There are a number of homemade remedies for weed control, but most are non-selective, which means it will also kill or cause leaf die-back on nearby desirable plants, so use carefully.
Boiling Water – This is an extremely effective weed killer as it cooks the plant in the ground. Boil water and immediately pour over unwanted weeds, being careful not to burn yourself in the process. This is a great way to clear out vegetation on driveways and sidewalks, but it is not selective and will cook and kill any nearby plants or roots that come in contact with the boiling water.
Bleach – Another effective weed killer. Pour some bleach in a spray bottle and spray on the undesirable weed to kill it. The bleach chemicals will evaporate or dissipate in about two days making the area safe for planting. Bleach is also non-selective but can be immediately washed off (with water) of any desirable plants.
Vinegar – Either white or cider vinegar are great organic homemade weed killers. The acetic acid in the vinegar works to kill the leaves on the plant over a few days but not the root. Using vinegar on younger weeds will kill it quicker since the younger roots do not have enough reserves to regrow leaves. On more established weeds, use vinegar repeatedly and eventually the roots will deplete its stored energy reserves and die.
Salt – This will kill plants but it will also make the surrounding soil unsuitable for future planting. Salting enemy fields was a war tactic or used as severe punishment throughout history. To kill selective weeds, drop a small pinch of table salt at the base of the undesirable plant. The plant will die and the salt will dilute to harmless after a few rainfalls. On a larger scale, cover a gravel driveway with a good amount of salt and nothing will grow there for months. However, some salt will run-off and kill plants beside the driveway and will probably contaminate the ground water, so don't over use this method.
Rubbing Alcohol – When rubbing alcohol is sprayed onto a plant, it draws the water out of the plant, causing it to die. However, it is non-selective and will kill any vegetation it contacts.
Corn Meal – This is not a weed killer but it does stop the weed seeds from germinating. Corn meal spread over an area will keep any seed (weed or desirable) from growing into a plant but does not kill existing weeds. Do not use on a newly grass-seeded area.
Newspaper – Another option is to smother the weeds with layers of newspapers. Lay down a layer of at least 4 sheets of newspaper (more is better), wet it down and put some mulch or soil on top to stop it from drying out and blowing all over. The weeds under the newspaper will die from lack of sun and the newspaper will slowly break-down into the soil. This is a useful method for starting a new garden bed.

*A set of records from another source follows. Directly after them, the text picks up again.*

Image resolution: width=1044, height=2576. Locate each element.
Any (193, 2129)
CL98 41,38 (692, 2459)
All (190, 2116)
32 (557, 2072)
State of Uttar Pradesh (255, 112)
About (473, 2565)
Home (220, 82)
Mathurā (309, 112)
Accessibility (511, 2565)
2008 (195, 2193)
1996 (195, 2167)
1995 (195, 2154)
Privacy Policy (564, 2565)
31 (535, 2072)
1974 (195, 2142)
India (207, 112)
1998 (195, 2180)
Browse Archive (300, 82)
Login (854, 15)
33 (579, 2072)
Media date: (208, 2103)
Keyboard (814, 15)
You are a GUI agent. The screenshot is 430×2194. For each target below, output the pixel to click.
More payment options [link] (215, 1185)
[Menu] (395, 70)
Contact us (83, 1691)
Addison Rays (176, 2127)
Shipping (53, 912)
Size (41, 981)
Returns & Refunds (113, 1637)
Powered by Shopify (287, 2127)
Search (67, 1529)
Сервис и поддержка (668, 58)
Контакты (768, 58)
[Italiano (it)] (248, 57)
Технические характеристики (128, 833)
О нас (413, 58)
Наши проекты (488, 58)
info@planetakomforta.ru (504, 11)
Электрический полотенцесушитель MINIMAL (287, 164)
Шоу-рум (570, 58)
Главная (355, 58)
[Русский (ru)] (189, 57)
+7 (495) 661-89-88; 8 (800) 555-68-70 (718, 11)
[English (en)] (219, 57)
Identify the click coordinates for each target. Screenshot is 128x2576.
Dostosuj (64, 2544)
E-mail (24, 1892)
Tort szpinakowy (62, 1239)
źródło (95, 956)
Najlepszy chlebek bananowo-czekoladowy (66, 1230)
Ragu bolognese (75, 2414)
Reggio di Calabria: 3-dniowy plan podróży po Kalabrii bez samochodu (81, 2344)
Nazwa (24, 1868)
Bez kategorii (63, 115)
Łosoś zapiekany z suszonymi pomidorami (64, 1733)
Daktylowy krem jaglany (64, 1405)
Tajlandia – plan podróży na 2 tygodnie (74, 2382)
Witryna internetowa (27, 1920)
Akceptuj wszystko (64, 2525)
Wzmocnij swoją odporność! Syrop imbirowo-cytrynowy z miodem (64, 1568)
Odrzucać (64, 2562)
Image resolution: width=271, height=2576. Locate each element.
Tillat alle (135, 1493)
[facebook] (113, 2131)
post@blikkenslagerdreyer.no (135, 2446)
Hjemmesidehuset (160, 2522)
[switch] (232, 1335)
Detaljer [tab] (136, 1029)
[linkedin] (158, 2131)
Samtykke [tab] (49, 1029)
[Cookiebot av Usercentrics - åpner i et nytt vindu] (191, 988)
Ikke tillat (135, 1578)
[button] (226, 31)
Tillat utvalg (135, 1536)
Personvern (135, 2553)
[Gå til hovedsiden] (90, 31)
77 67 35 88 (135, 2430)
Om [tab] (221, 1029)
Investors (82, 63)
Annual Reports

Many of these weed killers can be combined to produce better results. For example, boiling water can be mixed with salt or vinegar (or both) for a super weed killer. Use common sense when combining chemicals and make sure that there are no adverse reactions. Do not combine bleach with any other chemical as it may produce toxic fumes. Always test the weed killer on a small area of weeds to determine its effectiveness.
Add a few drops of liquid dish soap to liquid homemade weed killers for added effectiveness. The soap is not harmful to plants but helps the weed killer stick to the plant and stay on longer.
Since most of these homemade weed remedies will kill all plants, cover or shield desirable plants to prevent sprays and splashes from damaging them.